Except for the accounting policy for leases, which was updated as a result of adopting a new accounting standard, there have been no material changes to our significant accounting policies in Note 2 - Significant Accounting Policies, of the Notes to Condensed Consolidated Financial Statements included in our Annual Report on Form 10-K for the fiscal year ended February 28, 2019.

 

In February 2016, the Financial Accounting Standards Board (“FASB”) issued Accounting Standards Update ("ASU") No. 2016-02, Leases (Topic 842), which amended the existing accounting standards for lease accounting to increase transparency and comparability among organizations by requiring the recognition of right-of-use assets and lease liabilities on the balance sheet. We adopted the standard effective March 1, 2019. Consequently, financial information will not be updated and disclosures required under the new standard will not be provided for periods presented before March 1, 2019 as these prior periods conform to the Accounting Standards Codification 840. We elected the package of practical expedients permitted under the transition guidance within the new standard. By adopting these practical expedients, we were not required to reassess (1) whether an existing contract meets the definition of a lease; (2) the lease classification for existing leases; or (3) costs previously capitalized as initial direct costs. We evaluated all leases within this scope under existing accounting standards and under the new ASU lease standard recognized approximately $580,000 of operating right-of-use assets and lease liabilities at the date of adoption. Other required disclosures include: 

 

  Weighted average lease term 5 years  
       
  Weighted average lease rate 6.25%  

 

Future minimum payments on the operating lease liability are as follows:

 

 2020   $63,748  
 2021    259,456  
 2022    109,435  
  Total   $432,639  

 

The FASB issued an accounting standards update that creates a single source of revenue guidance under U.S. GAAP for all companies, in all industries. We adopted this guidance on March 1, 2018 using the modified retrospective approach. The adoption of this guidance did not have a significant impact on our consolidated financial statements.  Refer to Note 5 of these Notes to Condensed Consolidated Financial Statements for additional information. 

 

 

 9 
 

 


 

SEYCHELLE ENVIRONMENTAL TECHNOLOGIES, INC.

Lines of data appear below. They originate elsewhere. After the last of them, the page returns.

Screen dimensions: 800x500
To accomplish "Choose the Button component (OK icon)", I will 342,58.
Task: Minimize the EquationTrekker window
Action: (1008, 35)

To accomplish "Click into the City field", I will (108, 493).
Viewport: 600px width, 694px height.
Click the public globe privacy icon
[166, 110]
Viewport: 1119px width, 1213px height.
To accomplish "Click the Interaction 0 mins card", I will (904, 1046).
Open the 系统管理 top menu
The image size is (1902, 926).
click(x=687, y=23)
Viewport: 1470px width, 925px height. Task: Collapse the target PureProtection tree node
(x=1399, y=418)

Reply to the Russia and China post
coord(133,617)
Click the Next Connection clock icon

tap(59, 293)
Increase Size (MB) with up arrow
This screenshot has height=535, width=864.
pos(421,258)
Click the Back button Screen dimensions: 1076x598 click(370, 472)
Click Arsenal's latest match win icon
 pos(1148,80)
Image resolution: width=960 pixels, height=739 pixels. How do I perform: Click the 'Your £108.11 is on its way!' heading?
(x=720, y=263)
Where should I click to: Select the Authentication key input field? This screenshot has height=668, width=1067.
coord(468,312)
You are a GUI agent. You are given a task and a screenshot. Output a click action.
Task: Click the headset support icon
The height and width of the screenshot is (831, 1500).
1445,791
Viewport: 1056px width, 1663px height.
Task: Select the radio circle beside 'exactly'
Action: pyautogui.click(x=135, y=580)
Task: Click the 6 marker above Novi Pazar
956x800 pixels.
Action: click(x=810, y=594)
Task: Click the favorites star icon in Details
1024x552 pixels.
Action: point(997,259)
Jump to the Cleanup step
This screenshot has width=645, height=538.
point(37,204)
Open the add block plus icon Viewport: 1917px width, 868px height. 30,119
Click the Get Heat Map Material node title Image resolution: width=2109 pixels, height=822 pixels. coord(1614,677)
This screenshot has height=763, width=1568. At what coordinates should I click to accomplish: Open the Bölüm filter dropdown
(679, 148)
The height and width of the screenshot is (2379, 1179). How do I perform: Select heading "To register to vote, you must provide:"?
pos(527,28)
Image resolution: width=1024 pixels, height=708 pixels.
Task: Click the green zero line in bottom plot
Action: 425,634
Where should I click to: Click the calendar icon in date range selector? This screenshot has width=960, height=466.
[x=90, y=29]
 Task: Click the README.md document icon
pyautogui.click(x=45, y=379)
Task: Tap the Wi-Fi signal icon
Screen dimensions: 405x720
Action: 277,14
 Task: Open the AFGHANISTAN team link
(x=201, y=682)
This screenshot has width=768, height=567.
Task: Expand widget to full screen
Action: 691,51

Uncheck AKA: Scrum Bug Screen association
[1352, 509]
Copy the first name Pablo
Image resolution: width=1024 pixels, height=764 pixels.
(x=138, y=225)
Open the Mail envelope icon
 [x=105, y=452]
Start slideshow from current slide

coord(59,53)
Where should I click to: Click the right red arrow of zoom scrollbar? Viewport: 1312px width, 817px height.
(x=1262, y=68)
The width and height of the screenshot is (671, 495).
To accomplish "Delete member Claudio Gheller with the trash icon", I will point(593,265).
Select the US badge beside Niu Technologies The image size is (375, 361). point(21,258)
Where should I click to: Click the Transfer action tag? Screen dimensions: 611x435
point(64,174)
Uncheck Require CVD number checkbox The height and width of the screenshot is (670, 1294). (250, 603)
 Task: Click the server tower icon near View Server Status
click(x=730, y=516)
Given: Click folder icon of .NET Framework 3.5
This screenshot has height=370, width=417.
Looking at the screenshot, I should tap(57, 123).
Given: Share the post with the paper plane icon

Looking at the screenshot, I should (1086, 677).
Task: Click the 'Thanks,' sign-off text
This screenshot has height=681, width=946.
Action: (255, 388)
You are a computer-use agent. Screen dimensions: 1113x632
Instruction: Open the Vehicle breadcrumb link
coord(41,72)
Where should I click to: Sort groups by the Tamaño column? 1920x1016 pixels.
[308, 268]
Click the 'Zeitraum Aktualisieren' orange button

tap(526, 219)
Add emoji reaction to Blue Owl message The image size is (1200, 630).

NOTES TO CONDENSED CONSOLIDATED FINANCIAL STATEMENTS
November 30, 2019

 (UNAUDITED)

 

 

 

NOTE 2:   EARNINGS PER SHARE

 

Basic loss per common share is computed by dividing net income by the weighted average number of common shares outstanding during each period presented.  Diluted income per share is determined using the weighted average number of common shares outstanding during the period, adjusted for the dilutive effect of common stock equivalents, assuming conversion, exercise, or issuance of all potential common stock equivalents unless the effect is to reduce a loss or increase the income per share.  If the inclusion of common stock equivalents in the weighted average number of common shares outstanding would be anti-dilutive these items would be omitted from the calculation of net income per common share.  The dilutive effect of outstanding stock options and warrants is reflected in diluted earnings per share by application of the treasury stock method.

 

The denominator for diluted loss per share for the nine months ended November 30, 2019 and 2018, respectively, did not include 6,407,221 warrants as they would have been anti-dilutive.

 

   For the nine months ended
   November 30,
   2019  2018
       
Net loss available to common shareholders  $(67,433)  $(163,087)
Weighted average common shares – basic   26,574,313    26,574,313 
Earnings per share – basic  $0.00   $(0.01)
           
Dilutive effect of common stock equivalents:          
Warrants   -    - 
Weighted average common shares – diluted   26,574,313    26,574,313 
Earnings per share – diluted  $0.00   $(0.01)

 

 

   For the three months ended
   November 30,
   2019  2018
       
Net income (loss) available to common shareholders  $10,418   $(126,258)
Weighted average common shares – basic   26,574,313    26,574,313 
Earnings per share – basic  $0.00   $0.00 
           
Dilutive effect of common stock equivalents:          
Warrants   -    - 
Weighted average common shares – diluted   26,574,313    26,574,313 
Earnings per share – diluted  $0.00   $0.00 

 

 

 10 
 

 

 

SEYCHELLE ENVIRONMENTAL TECHNOLOGIES, INC.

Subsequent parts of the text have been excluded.